Supplied text —
######

Plaintiff’s claim for acceleration is based upon La.R.S. 23:1333, which reads as follows:

§ 1333. Employer’s insolvency or failure to pay after judgment; acceleration of payments
If the employer against whom a judgment awarding compensation has been rendered becomes insolvent or fails to pay six successive installments as they become due, the installments not yet payable under the judgment shall immediately become due and exigible and the judgment shall become executory for the whole amount; but if the employee or his dependent is adequately protected by insurance and receives payments thereunder this right shall not accrue.

Strickland does not deny that it failed to make six successive payments. Rather it depends on the ground that the above-quoted statute is inapplicable to the award made in this case.

Strickland correctly points out that R.S. 23:1331 makes compensation judgments based upon disability, as opposed to those recompensing specific injuries, subject to future modification upon proof of a change in the incapacity of the injured employee. The compensation award secured by plaintiff in the instant case is without question subject to reduction upon proof of termination or decrease of plaintiff’s disability. The possibility of such a modification was expressly recognized in the judgment when the judge a quo ordered benefits to be paid for the statutorily prescribed maximum period “or until a further determination” by the court.

It is Strickland’s position that Section 1333 was not intended to apply to judgments, like plaintiff’s, which are subject to future reduction, because to allow acceleration in that situation would permit recovery of more than the employee might be entitled to were no acceleration had. We agree and, accordingly, affirm.

The Louisiana Supreme Court faced this very issue in Dixon v. King, 178 La. 1, 150 So. 385 (1933). It was held therein that Section 1333 could not be used to accelerate installments payable only during the period of disability.

“The whole amount of a judgment for compensation at $12.51 per week during the period of disability is not 150 times $12.51, merely because the judgment contains a maximum limit of 150 weekly payments. In other words, the statutory limitation of 150 weeks does not create the presumption that the whole amount of a judgment for compensation to be paid in weekly installments during the period of disability will be 150 times the amount of one weekly installment.” Dixon v. King, above at 386.

######

Data to examine —
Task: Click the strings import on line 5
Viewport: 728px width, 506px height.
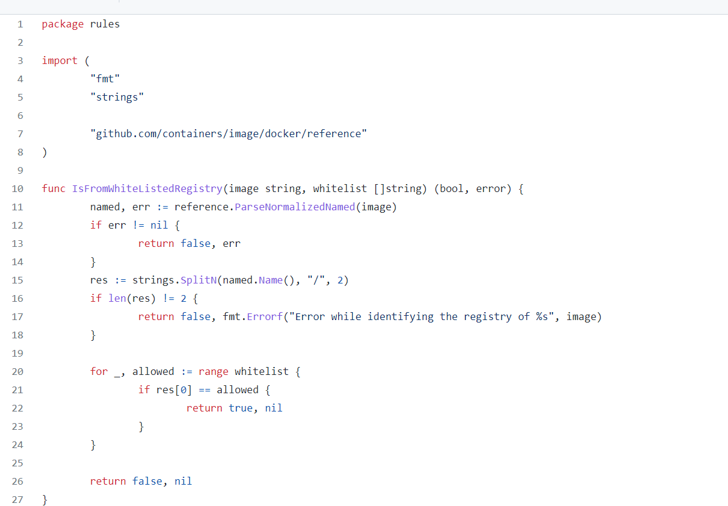Action: pyautogui.click(x=117, y=96)
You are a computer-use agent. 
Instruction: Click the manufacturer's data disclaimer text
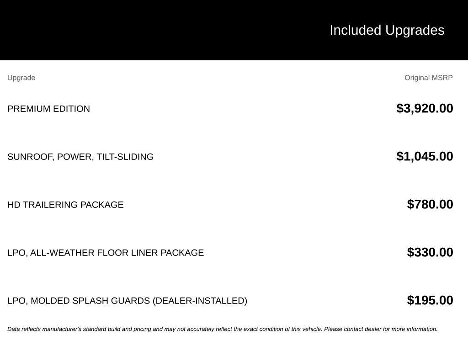click(223, 329)
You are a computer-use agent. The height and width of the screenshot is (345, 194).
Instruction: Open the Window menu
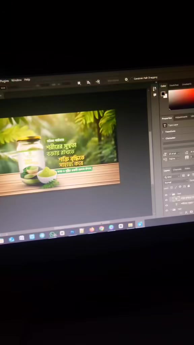pos(17,80)
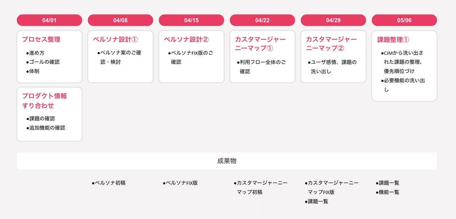Open the プロダクト情報すり合わせ card
The image size is (456, 219).
tap(49, 114)
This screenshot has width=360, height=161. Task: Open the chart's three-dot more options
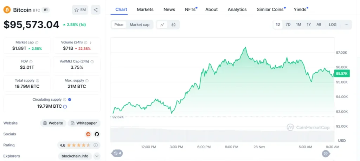click(346, 25)
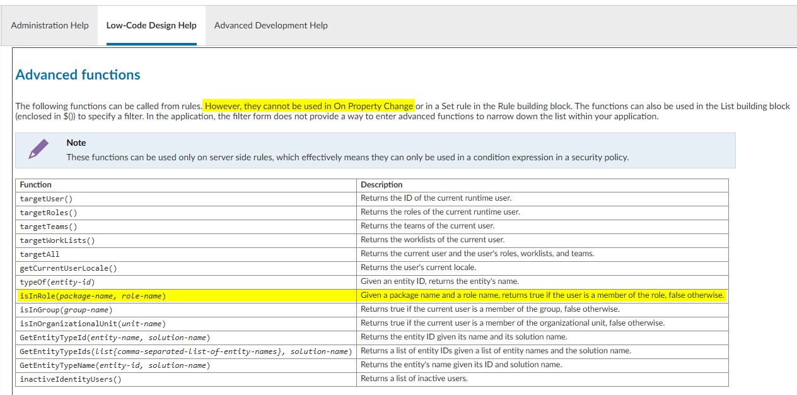Click the Description column header
Viewport: 797px width, 395px height.
(x=381, y=185)
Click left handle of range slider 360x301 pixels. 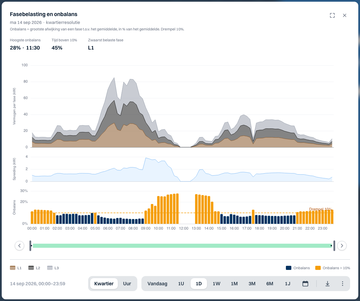tap(30, 246)
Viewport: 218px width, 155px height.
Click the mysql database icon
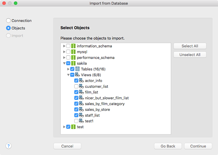(73, 52)
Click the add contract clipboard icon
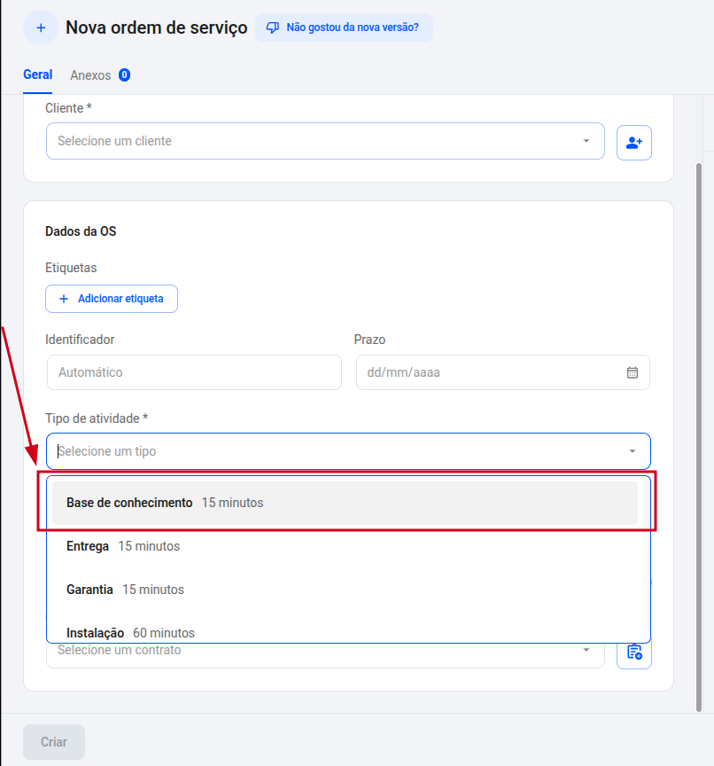Image resolution: width=714 pixels, height=766 pixels. point(633,653)
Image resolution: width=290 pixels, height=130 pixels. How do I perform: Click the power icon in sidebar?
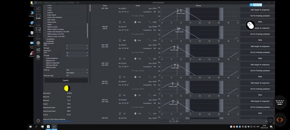38,120
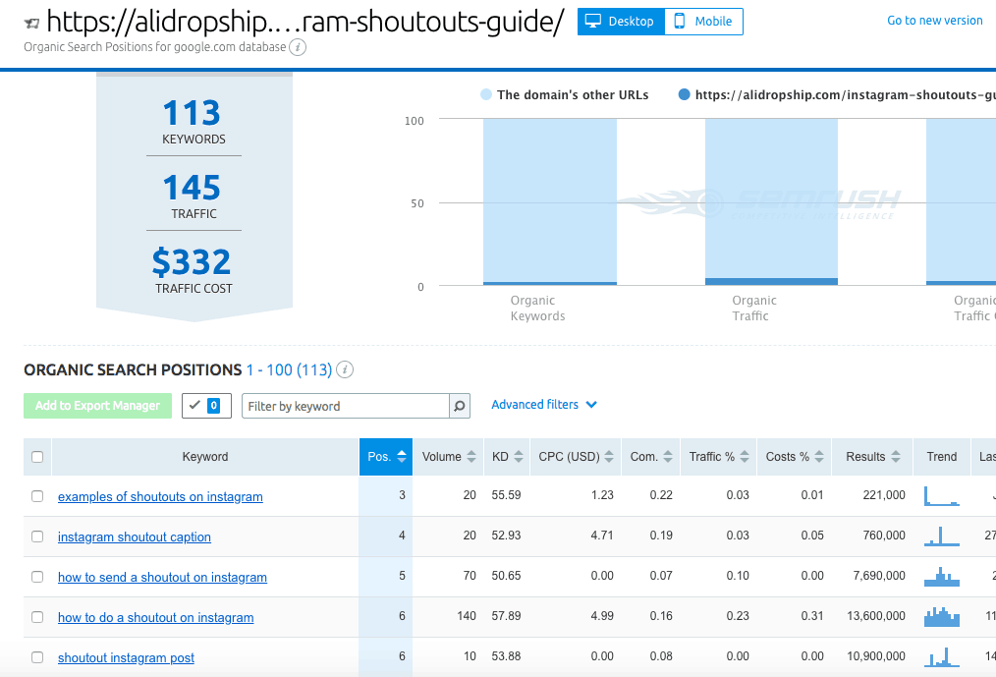The width and height of the screenshot is (996, 677).
Task: Click the light blue domain's other URLs legend dot
Action: pyautogui.click(x=486, y=95)
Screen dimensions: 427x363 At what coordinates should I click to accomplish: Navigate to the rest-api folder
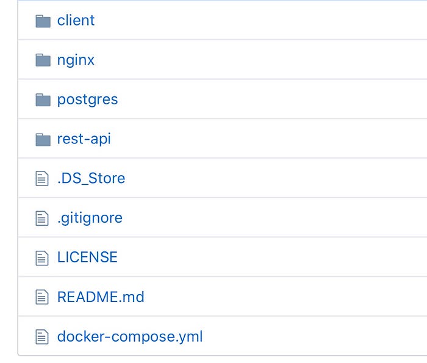tap(84, 139)
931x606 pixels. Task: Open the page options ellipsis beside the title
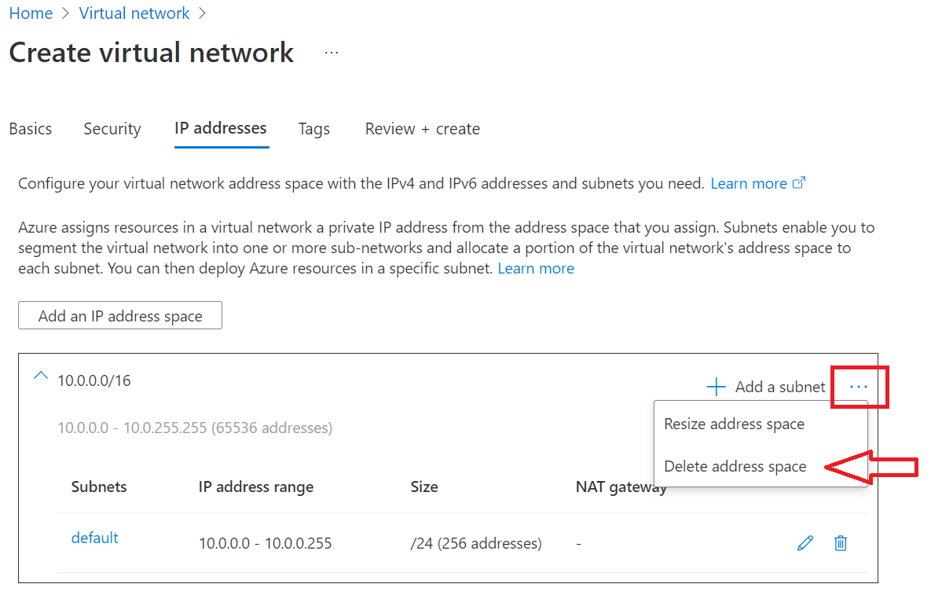pyautogui.click(x=331, y=51)
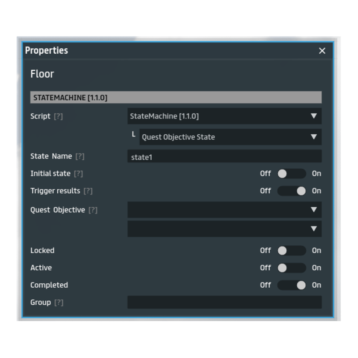The image size is (358, 358).
Task: Close the Properties panel
Action: pyautogui.click(x=322, y=51)
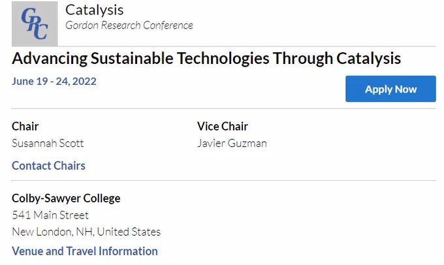Viewport: 444px width, 265px height.
Task: Click New London in the address
Action: point(42,232)
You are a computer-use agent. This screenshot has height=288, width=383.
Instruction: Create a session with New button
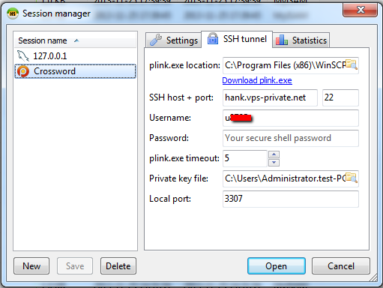click(x=31, y=266)
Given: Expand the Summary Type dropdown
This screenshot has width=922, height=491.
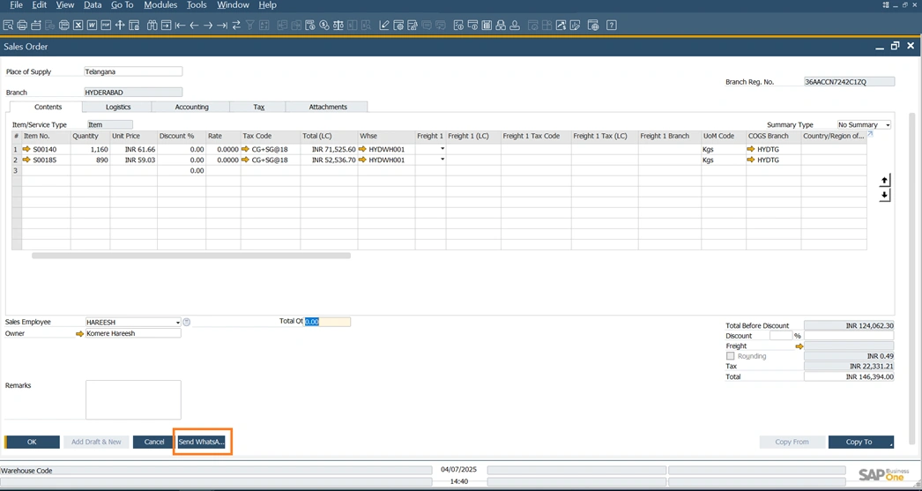Looking at the screenshot, I should [887, 125].
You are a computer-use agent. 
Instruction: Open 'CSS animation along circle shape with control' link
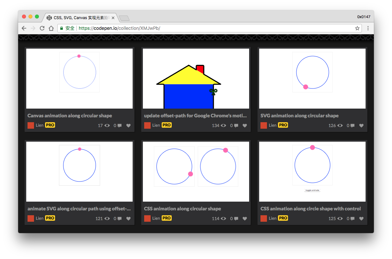tap(310, 209)
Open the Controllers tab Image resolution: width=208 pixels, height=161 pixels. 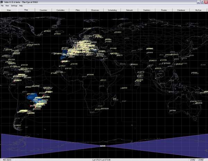click(x=60, y=10)
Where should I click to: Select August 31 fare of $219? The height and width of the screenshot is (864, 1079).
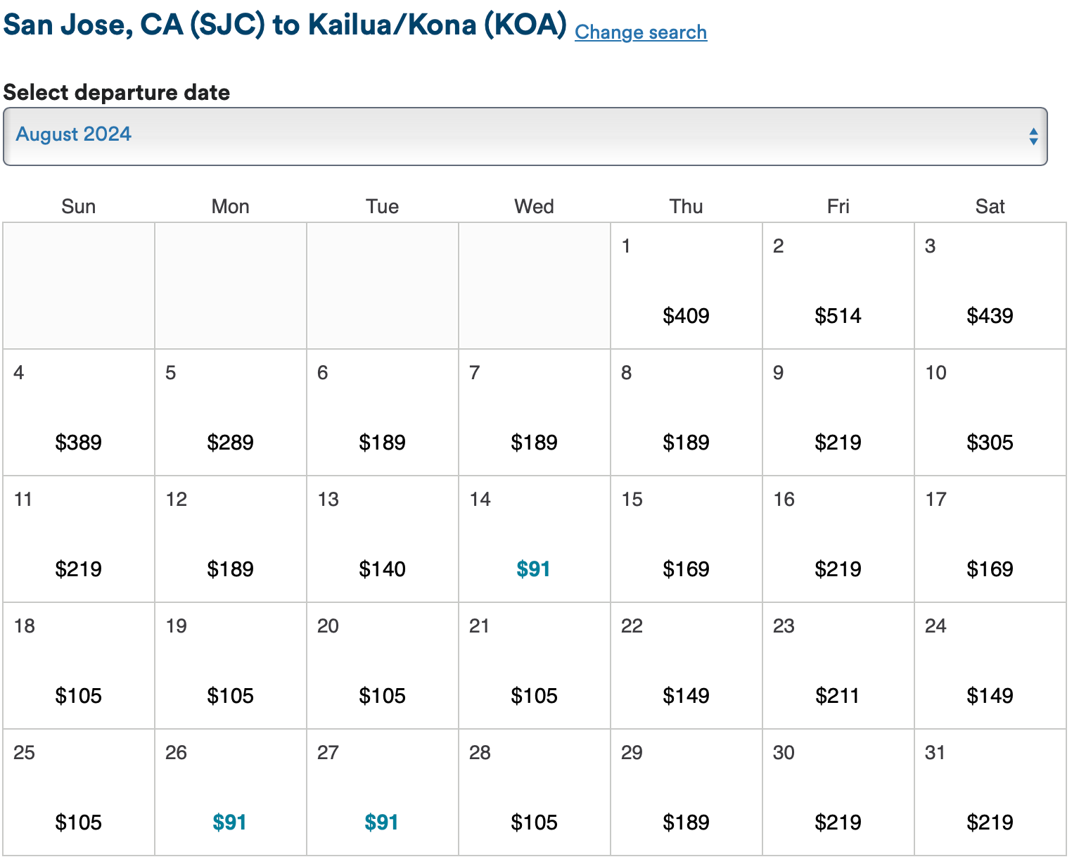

######

Task instructions —
In the text, start at the words "Plaintiff’s claim for" and stop after "in this case.", then reproduce that passage, replacing "installments" with "payments". Rely on the text alone and nothing else.

Your response —
Plaintiff’s claim for acceleration is based upon La.R.S. 23:1333, which reads as follows:

§ 1333. Employer’s insolvency or failure to pay after judgment; acceleration of payments
If the employer against whom a judgment awarding compensation has been rendered becomes insolvent or fails to pay six successive payments as they become due, the payments not yet payable under the judgment shall immediately become due and exigible and the judgment shall become executory for the whole amount; but if the employee or his dependent is adequately protected by insurance and receives payments thereunder this right shall not accrue.

Strickland does not deny that it failed to make six successive payments. Rather it depends on the ground that the above-quoted statute is inapplicable to the award made in this case.